| RESEARCH SUMMARY: Our lab studies tertiary
structures of biological macromolecules mainly by X-ray crystallography
to understand mechanisms of activities of these intricate
3D machineries.
One of our main focuses is recombination mediators (RMs),
ubiquitous proteins important for DNA recombination, replication
and repair in all organisms. Eukaryotic RMs include such proteins
as BRCA2 and Rad52. Mechanisms of RM activities are poorly
understood. RecF, RecO and RecR (RecFOR) proteins represent
one of the major groups of prokaryotic RMs. They are involved
in diverse processes, including SOS response, repair of stalled
replication forks, of ssDNA gaps, and, under certain conditions,
of dsDNA breaks. Mechanisms by which RecFOR recognizes specific
DNA sites and interacts with other protein partners are not
known.
Recently we deciphered crystal structures of RecO, RecF and
RecR proteins. Multidomain architecture of RecO is suitable
for multiple interactions with different DNA substrates and
various protein partners. Like BRCA2, it possesses an OB-fold
domain which is involved in DNA binding and protein interactions.

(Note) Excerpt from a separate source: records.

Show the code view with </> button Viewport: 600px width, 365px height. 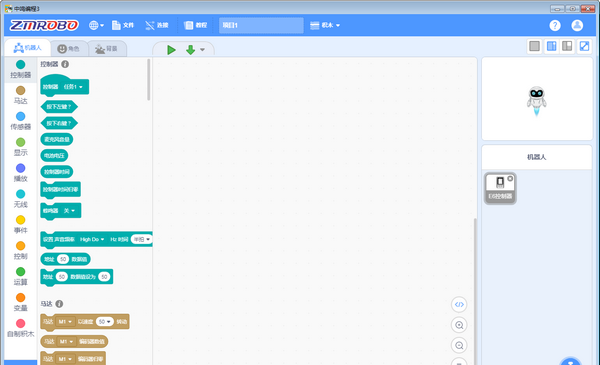click(459, 305)
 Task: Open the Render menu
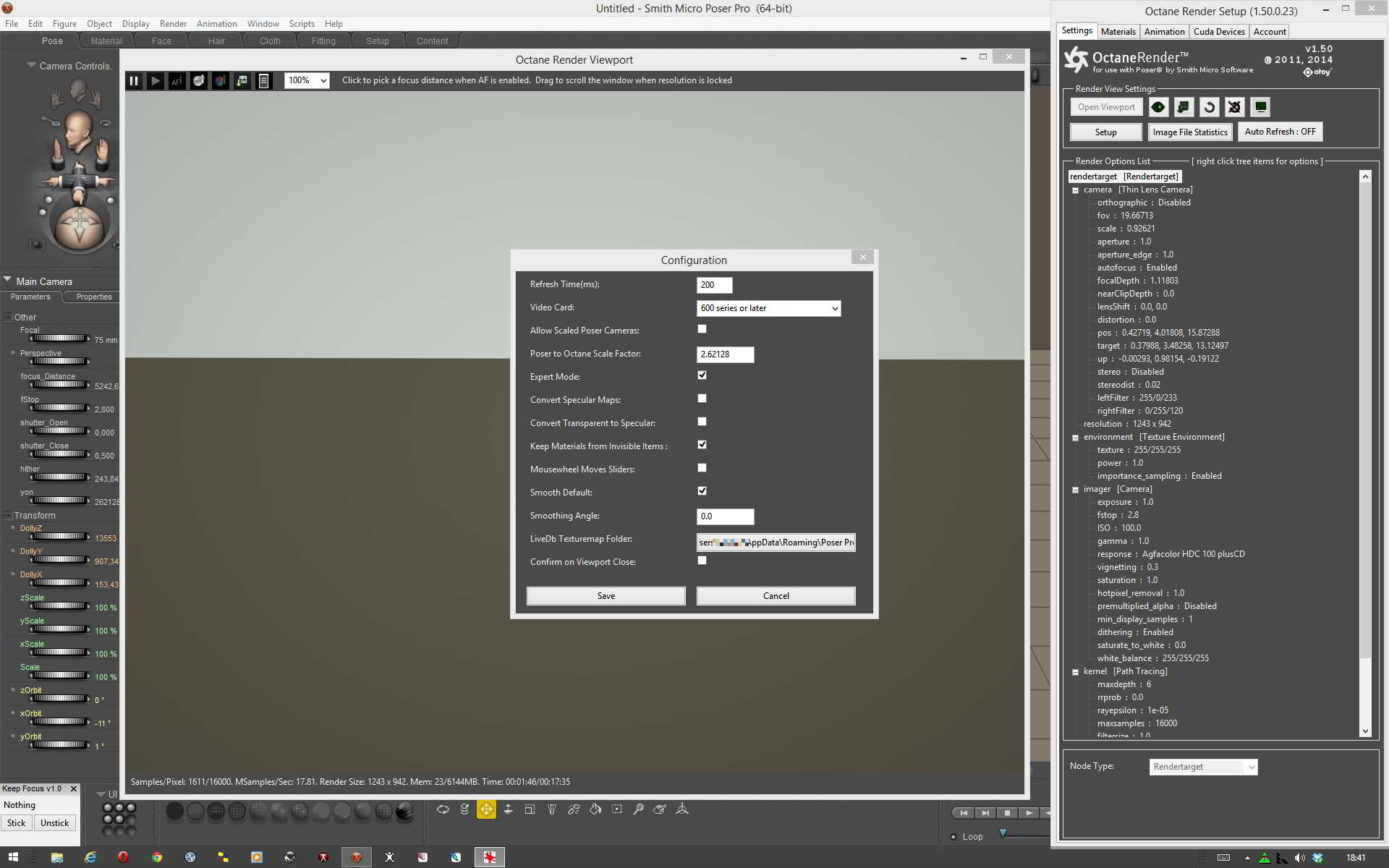click(173, 24)

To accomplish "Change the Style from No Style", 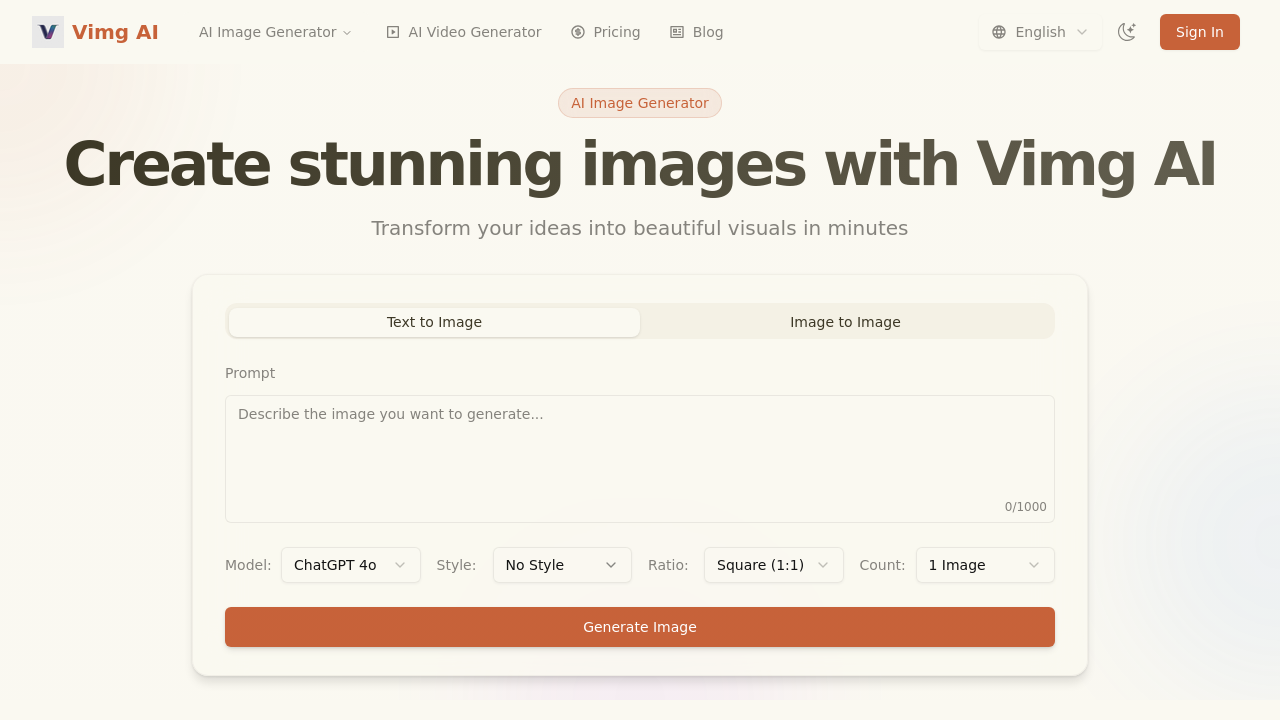I will pos(562,565).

The tetrameric structure of RecR surprisingly resembles DNA
clamp molecules. The role of DNA clamp in RecFOR function
is not clear. We crystallized RecF protein as well and are
conducting solution studies of RecF interactions with DNA
and protein partners. RecF structure is surprisingly similar
to the head domain structure of eukaryotic Rad50, a major
player of DNA repair machinery. Based on the analysis of ABC-type
ATPase features of RecF and its similarity with Rad50 we proposed
a model of RecF dimer binding to DNA and of a potential mechanism
of DNA damage site recognition. Structural studies are followed
by solution studies of RecF DNA binding and interaction with
RecR.
Overall, structural and functional studies demonstrate that
each of RecFOR proteins resemble specific domains of eukaryotic
RMs and thus provide a convenient model system to study the
basic mechanisms of recombination mediators.

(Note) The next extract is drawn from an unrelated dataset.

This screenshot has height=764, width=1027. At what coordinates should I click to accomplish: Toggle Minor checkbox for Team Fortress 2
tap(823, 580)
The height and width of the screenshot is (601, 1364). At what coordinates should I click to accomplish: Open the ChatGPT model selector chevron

Figure 1: Structure of RecO from D. radiodurans
Figure 2: The structure of RecF protein from
Deinococcus radiodurans.
In collaboration with other laboratories at SLU and Washington
University in St. Louis we perform structural studies of other
proteins involved in DNA repair and replication, transcription
regulation and other cellular processes.
Our protein crystallography facility includes High-Throughput
HomeLab system which consists of a new X-ray generator Rigaku
MicroMax-007, Raxis IV++ image plate detector, the Confocal
Blue optics and X-stream 2000 cryo-cooling system, and numerous
computers including a SGI Octane, PC Linux and Windows graphic
workstations.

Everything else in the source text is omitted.